O assessor especial da Arpen/SP ainda destacou a importância dos cartórios individualmente se comprometerem com o tema. “Essa é uma lei nova, mas também muito complexa e que exigirá mais do que uma compreensão jurídica, mas também uma compreensão cultural. No Brasil somos muito perniciosos com o fornecimento de dados pessoais. Nós, como cidadãos, e o Estado também. E essa normativa traz conceitos novos e que serão bastante desafiadores para quem lida com dados pessoais. Vocês, cada um de vocês, são responsáveis pelo tratamento dos dados pessoais. Não vamos pensar aqui de forma abstrata quem é o responsável pela CRC. Mesmo que Arpen seja abstratamente responsável pela CRC, vocês são responsáveis pelo acervo dos seus respectivos cartórios”, afirmou Cavalcanti.
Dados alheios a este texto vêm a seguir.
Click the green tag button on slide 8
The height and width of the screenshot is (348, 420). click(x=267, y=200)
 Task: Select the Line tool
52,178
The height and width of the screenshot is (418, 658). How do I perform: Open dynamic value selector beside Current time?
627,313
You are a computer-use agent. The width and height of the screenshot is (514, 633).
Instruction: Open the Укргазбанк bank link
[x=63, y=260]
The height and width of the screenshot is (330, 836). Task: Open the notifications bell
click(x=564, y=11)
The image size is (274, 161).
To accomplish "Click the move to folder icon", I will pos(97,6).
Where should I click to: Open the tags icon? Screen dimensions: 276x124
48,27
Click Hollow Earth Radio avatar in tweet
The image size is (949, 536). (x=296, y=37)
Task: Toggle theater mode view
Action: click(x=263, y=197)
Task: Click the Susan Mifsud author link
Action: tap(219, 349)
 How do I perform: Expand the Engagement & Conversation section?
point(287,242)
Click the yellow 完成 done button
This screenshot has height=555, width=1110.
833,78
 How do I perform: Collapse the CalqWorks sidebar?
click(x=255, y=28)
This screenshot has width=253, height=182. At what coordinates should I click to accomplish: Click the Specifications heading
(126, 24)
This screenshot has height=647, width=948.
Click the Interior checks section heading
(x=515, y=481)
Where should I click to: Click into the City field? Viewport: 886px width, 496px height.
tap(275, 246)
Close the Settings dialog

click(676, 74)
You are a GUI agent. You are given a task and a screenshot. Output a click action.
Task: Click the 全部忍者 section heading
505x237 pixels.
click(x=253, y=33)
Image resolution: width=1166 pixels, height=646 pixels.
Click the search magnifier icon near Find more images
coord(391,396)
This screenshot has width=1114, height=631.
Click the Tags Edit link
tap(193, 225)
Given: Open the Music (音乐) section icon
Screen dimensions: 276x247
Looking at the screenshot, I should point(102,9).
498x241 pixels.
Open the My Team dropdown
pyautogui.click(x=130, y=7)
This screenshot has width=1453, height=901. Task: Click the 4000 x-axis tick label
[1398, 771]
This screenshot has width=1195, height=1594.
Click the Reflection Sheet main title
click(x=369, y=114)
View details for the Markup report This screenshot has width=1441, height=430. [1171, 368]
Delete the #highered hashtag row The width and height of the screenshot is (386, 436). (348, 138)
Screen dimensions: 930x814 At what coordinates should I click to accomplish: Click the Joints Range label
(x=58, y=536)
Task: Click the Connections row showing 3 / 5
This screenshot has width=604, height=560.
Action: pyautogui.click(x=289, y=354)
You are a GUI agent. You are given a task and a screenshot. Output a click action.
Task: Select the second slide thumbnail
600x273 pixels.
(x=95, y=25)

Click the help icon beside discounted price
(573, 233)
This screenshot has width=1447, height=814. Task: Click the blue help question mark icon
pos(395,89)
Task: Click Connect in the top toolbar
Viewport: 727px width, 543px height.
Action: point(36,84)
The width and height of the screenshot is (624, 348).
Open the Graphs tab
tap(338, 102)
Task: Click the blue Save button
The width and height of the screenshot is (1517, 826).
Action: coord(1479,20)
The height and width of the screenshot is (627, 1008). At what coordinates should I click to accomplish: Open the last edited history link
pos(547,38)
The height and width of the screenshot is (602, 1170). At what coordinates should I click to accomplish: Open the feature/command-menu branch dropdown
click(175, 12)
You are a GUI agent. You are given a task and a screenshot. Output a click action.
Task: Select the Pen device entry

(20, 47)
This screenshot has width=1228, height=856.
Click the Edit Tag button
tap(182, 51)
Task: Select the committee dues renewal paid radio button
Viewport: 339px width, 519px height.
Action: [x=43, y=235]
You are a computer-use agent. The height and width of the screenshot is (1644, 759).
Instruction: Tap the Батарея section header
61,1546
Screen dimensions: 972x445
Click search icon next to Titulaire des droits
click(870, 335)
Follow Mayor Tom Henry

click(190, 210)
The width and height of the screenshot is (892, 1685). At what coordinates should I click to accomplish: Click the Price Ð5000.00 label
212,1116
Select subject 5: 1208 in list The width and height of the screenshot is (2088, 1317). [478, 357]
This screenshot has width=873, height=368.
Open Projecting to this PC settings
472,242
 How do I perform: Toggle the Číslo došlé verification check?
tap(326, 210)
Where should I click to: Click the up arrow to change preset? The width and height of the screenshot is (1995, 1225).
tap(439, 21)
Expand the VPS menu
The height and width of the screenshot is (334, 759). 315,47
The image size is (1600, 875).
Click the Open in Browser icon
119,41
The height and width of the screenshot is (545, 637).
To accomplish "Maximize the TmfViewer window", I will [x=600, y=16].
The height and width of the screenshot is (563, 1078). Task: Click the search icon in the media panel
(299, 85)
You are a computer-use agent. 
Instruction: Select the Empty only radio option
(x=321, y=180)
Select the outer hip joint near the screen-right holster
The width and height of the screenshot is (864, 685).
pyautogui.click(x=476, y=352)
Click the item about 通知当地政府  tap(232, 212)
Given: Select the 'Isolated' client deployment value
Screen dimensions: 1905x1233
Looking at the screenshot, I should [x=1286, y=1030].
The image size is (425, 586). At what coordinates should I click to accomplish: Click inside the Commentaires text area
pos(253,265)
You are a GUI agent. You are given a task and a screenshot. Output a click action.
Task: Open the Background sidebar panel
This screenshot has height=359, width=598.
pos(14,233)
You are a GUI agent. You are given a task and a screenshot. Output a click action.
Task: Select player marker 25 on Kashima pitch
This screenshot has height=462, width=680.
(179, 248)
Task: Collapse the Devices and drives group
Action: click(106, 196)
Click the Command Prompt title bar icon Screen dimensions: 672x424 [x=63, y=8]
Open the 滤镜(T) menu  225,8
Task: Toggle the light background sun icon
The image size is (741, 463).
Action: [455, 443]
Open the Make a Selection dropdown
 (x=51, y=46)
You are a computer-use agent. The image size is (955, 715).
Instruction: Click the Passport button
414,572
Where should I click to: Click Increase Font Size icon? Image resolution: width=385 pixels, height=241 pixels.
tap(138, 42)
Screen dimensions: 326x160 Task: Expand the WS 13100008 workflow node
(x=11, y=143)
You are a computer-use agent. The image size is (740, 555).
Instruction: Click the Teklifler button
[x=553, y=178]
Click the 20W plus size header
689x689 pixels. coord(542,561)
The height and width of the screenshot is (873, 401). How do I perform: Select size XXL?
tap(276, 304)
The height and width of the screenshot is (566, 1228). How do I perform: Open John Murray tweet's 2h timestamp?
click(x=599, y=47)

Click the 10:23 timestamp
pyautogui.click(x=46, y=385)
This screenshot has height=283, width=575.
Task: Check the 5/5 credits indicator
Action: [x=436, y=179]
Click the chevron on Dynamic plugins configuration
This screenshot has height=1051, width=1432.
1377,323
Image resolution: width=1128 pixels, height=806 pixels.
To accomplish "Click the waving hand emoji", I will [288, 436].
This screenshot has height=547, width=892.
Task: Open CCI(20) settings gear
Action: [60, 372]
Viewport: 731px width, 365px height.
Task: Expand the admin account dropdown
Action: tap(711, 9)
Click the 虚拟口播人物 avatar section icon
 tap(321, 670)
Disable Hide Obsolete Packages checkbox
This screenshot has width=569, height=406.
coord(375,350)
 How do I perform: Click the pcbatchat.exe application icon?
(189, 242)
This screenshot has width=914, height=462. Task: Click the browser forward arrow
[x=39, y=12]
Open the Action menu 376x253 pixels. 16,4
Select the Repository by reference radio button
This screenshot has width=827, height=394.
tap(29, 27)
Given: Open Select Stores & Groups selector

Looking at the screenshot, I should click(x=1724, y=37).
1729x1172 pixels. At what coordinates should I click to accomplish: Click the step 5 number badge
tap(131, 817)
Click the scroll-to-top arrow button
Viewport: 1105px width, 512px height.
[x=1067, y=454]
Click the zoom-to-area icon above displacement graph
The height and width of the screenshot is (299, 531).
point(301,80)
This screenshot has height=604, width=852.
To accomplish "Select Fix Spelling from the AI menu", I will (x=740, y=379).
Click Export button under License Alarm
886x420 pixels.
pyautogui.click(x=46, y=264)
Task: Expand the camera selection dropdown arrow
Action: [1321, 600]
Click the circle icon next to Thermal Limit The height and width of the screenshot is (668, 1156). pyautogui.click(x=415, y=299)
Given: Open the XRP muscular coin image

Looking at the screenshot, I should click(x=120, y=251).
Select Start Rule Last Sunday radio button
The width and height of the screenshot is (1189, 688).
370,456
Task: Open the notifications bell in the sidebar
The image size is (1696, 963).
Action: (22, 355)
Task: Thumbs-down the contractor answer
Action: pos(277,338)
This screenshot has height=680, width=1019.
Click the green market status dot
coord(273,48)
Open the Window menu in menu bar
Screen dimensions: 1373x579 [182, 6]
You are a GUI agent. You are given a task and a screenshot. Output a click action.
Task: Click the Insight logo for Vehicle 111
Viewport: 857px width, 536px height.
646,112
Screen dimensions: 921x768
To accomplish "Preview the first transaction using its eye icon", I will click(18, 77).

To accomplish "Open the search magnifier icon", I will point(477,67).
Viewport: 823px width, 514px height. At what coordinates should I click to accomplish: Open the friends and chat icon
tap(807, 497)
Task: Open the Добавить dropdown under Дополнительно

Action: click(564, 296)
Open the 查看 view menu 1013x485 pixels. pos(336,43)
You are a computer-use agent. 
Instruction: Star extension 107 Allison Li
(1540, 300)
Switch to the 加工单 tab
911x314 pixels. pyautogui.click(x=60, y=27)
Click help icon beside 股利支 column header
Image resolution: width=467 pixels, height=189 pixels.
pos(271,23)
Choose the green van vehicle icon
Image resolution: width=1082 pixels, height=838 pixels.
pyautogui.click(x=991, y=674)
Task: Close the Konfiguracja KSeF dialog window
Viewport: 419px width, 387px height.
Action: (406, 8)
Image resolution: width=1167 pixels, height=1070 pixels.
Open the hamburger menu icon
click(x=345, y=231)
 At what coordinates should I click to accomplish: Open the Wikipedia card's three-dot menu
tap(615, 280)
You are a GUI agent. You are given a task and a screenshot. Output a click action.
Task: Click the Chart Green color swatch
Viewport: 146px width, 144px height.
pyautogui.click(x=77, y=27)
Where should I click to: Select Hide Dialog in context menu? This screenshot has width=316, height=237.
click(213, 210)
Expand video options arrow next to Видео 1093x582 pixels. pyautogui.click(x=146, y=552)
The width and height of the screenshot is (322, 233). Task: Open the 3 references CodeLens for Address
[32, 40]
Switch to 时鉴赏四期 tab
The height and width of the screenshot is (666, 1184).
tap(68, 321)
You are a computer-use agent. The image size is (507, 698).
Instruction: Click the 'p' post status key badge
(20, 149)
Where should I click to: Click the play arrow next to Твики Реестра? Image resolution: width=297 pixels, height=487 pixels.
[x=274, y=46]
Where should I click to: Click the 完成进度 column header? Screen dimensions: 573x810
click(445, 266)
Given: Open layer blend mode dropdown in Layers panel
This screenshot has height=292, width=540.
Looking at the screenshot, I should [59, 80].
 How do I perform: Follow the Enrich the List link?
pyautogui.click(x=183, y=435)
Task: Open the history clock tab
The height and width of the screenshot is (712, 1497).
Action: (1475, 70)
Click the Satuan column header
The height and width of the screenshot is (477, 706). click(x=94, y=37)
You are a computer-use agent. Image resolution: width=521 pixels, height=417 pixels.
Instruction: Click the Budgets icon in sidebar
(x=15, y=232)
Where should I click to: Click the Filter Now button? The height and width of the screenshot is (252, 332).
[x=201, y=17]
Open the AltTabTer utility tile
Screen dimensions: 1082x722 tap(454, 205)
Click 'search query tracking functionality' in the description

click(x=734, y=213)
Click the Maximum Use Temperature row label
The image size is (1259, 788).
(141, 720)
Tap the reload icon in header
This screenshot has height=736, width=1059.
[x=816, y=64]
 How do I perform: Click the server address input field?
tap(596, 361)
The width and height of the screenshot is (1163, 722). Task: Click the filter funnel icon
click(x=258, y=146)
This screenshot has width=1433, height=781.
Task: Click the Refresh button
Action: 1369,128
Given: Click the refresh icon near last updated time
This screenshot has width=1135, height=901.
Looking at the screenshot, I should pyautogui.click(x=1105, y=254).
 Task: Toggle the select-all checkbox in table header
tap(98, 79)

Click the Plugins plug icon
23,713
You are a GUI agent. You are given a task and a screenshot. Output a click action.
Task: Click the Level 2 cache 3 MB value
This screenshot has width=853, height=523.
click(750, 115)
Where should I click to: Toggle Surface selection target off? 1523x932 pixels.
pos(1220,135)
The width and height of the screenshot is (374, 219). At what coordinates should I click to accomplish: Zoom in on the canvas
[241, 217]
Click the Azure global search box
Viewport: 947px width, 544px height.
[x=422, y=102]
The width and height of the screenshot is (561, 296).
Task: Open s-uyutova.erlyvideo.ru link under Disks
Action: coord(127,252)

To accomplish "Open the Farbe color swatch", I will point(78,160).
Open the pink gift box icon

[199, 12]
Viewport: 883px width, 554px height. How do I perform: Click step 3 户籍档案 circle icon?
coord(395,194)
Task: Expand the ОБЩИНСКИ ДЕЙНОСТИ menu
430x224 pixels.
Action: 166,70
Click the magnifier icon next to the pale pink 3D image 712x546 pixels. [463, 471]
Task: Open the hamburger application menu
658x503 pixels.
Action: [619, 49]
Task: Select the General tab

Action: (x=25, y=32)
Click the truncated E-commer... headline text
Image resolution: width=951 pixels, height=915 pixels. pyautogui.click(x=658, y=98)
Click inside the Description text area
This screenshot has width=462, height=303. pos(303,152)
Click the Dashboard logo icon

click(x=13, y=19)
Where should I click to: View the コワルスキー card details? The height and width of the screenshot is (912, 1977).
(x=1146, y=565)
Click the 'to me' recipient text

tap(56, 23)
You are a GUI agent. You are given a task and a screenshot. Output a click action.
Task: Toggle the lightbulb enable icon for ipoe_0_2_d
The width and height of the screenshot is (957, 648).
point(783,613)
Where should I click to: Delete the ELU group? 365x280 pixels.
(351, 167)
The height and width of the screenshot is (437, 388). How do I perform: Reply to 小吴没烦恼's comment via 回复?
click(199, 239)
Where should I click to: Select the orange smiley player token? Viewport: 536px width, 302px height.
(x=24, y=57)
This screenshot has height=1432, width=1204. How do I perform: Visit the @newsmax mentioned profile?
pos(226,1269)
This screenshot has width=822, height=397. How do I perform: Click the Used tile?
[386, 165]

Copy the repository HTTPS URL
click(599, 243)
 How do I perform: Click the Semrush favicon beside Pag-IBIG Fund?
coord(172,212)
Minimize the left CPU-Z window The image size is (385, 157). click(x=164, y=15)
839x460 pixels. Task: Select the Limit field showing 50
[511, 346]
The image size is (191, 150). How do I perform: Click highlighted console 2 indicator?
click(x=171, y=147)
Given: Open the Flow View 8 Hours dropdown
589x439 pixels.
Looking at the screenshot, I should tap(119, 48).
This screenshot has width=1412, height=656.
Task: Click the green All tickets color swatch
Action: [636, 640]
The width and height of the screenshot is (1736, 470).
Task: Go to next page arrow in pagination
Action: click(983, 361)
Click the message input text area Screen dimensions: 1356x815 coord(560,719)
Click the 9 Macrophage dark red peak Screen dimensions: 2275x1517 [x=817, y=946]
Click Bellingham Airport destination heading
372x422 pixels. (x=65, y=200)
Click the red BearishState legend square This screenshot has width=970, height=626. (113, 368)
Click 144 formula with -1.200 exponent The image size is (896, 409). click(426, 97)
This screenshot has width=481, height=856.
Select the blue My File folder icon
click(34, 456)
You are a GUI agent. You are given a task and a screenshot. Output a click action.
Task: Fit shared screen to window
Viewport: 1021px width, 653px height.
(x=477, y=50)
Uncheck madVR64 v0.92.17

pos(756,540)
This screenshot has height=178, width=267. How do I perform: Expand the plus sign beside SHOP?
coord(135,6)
Para fechar sua palestra, Claudio Cavalcanti apresentou algumas medidas que cada cartório pode tomar para começar a se adaptar à Lei de Proteção de Dados. Segundo ele, é necessário definir um procedimento formal de acesso aos dados pelos colaboradores, treinar e orientar de forma sistemática os funcionários sobre as boas práticas, além de ser necessário mapear as operações de tratamento de dados, incluindo níveis de acesso aos sistemas.

 
“Já temos realizados algumas medidas dentro da CRC, mas os cartórios também podem realizar ações para se adaptarem a normativa. É muito necessária uma mudança cultural com relação ao acesso aos dados. Não pode mais enviar dados de uma certidão por e-mail ou tirar uma foto dessas informações. Se são dados sensíveis, é necessário ter um maior cuidado. E vamos ser realistas. Os cartórios hoje não tem um manual de boas práticas. Mas, se cada cartório implementar boas práticas, e essa cultura for disseminada, conseguiremos construir um caminho. E esse não deve ser um comprometimento só da Arpen como Associação, precisa ser de todos. A normativa entre em vigor em agosto de 2020. Parece muito tempo, mas não é”, concluiu ele.